:: Information provided

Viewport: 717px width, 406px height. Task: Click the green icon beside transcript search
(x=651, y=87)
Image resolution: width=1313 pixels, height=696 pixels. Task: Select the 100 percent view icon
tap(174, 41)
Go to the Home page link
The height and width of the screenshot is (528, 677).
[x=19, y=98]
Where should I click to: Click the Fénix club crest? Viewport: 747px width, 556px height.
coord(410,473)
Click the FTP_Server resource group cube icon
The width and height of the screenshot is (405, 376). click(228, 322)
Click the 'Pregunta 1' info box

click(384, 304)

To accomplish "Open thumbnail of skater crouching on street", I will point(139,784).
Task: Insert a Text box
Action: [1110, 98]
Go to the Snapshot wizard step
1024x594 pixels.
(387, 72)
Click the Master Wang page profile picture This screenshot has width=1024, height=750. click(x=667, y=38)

::::

What to produce –
Your job here is to copy the entries above exactly.

Completed exercise –
Viewport: 717px width, 406px height. Task: Click the green icon beside transcript search
(x=651, y=87)
Image resolution: width=1313 pixels, height=696 pixels. Task: Select the 100 percent view icon
tap(174, 41)
Go to the Home page link
The height and width of the screenshot is (528, 677).
[x=19, y=98]
Where should I click to: Click the Fénix club crest? Viewport: 747px width, 556px height.
coord(410,473)
Click the FTP_Server resource group cube icon
The width and height of the screenshot is (405, 376). click(228, 322)
Click the 'Pregunta 1' info box

click(384, 304)

To accomplish "Open thumbnail of skater crouching on street", I will point(139,784).
Task: Insert a Text box
Action: [1110, 98]
Go to the Snapshot wizard step
1024x594 pixels.
(387, 72)
Click the Master Wang page profile picture This screenshot has width=1024, height=750. click(x=667, y=38)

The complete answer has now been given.